**PROMPT**
Answer these questions about the post on a child's successes looking different:
1. Who does the writer say has learning disabilities?
2. What view of grades did the writer express in one of the most popular posts?
3. What does the writer pray for every single day?

**PAGE EXTRACT**
## start
When Your Child’s Successes Look Different


In my opinion, grades are overrated. In fact, I wrote about it, reposted it, and it’s been one of my most popular posts. I think because we are such a visual world and share successes with such ease, some of us are left to feel a bit like a failure when our successes take on a different wardrobe.

Andrew has learning disabilities. He thinks in a way I can’t understand. He processes life differently than I do. I hold fast to the truth that we were created in God’s image, He knitted us together in the womb, He knows the number of hairs on our heads. God does not form us haphazardly. He doesn’t rush and multitask. He doesn’t make mistakes. In fact, He has a perfect track record. He’s never made one mistake.

I hold this truth, and I live in the knowledge that we live in a world of problems, difficulties, and challenges. But God didn’t make a mistake when He formed us. When He made Andrew to think the way He did, He was pleased with what He created.

I also pray every single day that God would connect all pathways in his brain so that learning would come with ease. I live with the tension of gratitude for the gift of learning disabilities and desire for learning to be less challenging.
## end
**PROVIDED DATA**
## start
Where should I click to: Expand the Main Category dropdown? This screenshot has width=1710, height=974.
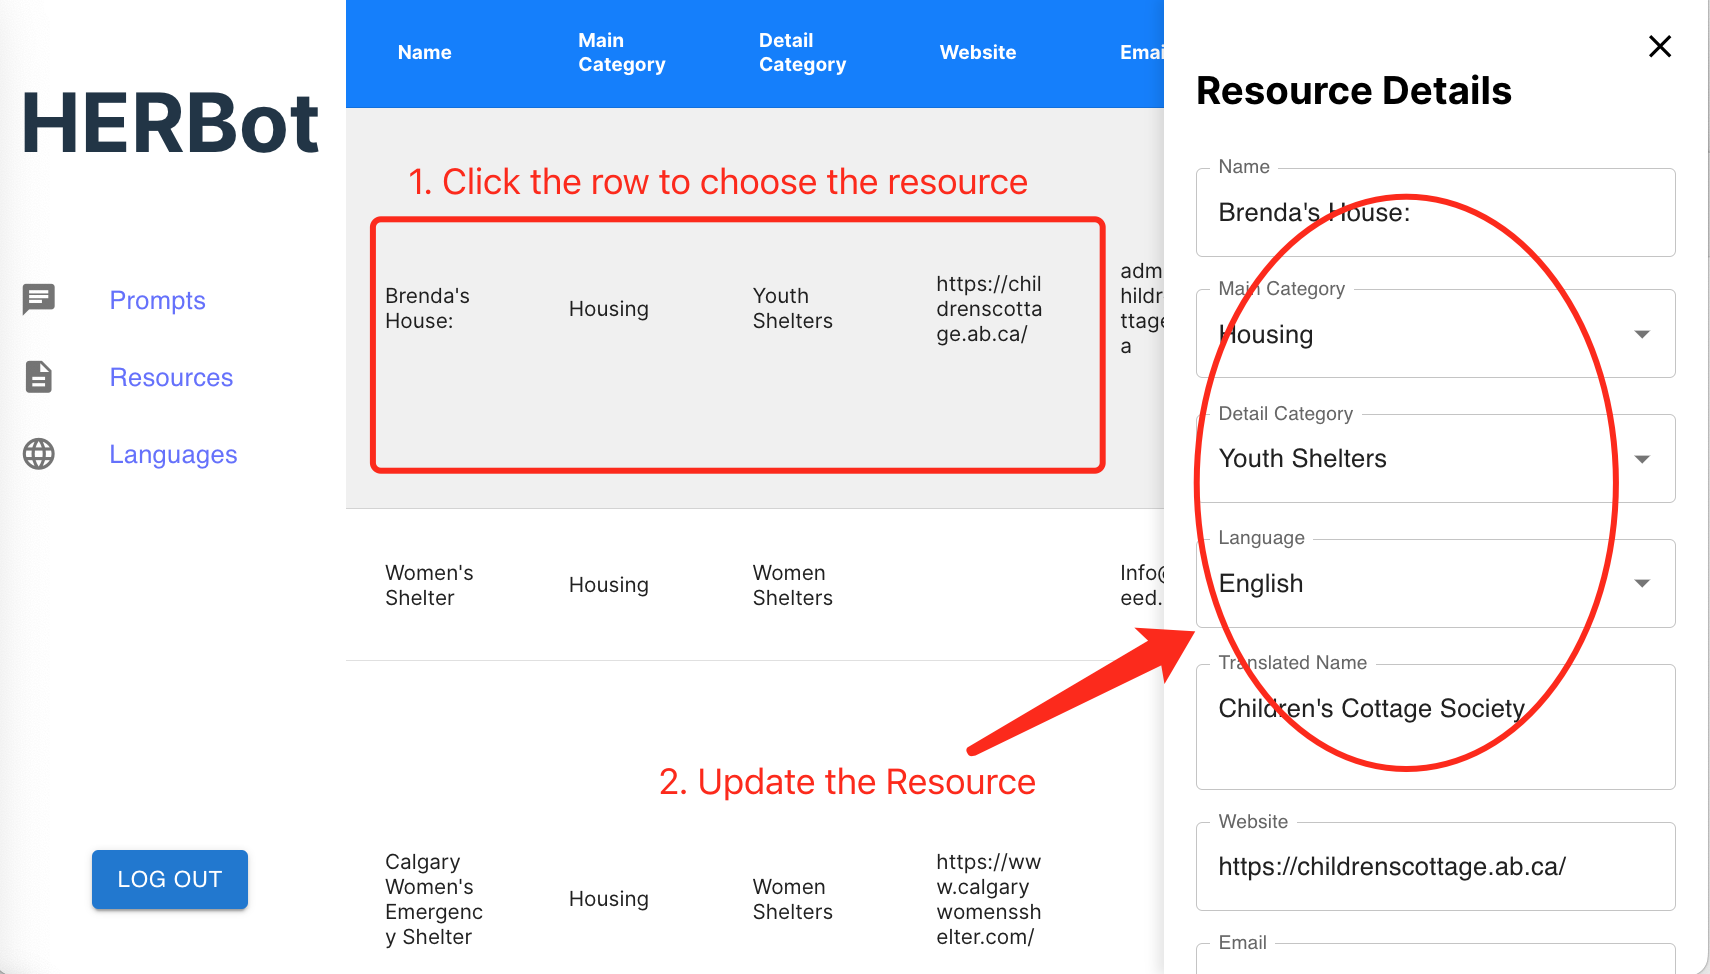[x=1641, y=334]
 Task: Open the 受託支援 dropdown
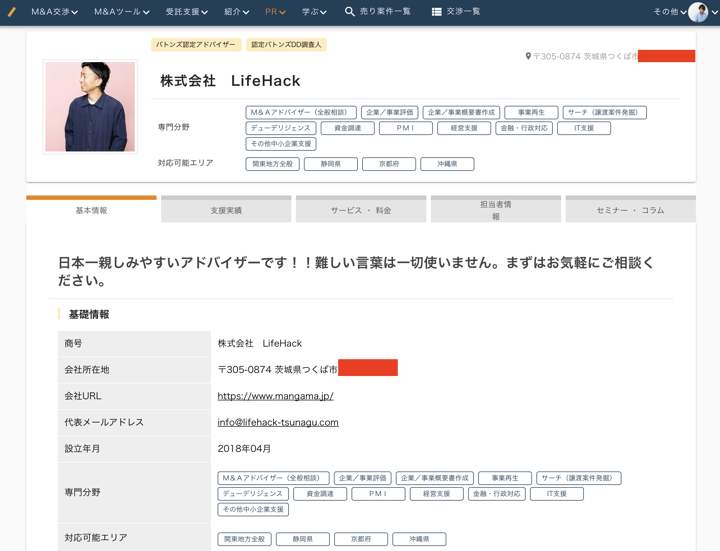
## end
## start
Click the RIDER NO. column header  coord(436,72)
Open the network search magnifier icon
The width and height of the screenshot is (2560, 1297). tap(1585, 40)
## end
**WRITTEN SOLUTION**
1. Andrew.
2. That grades are overrated.
3. That God would connect all pathways in Andrew's brain so that learning would come with ease.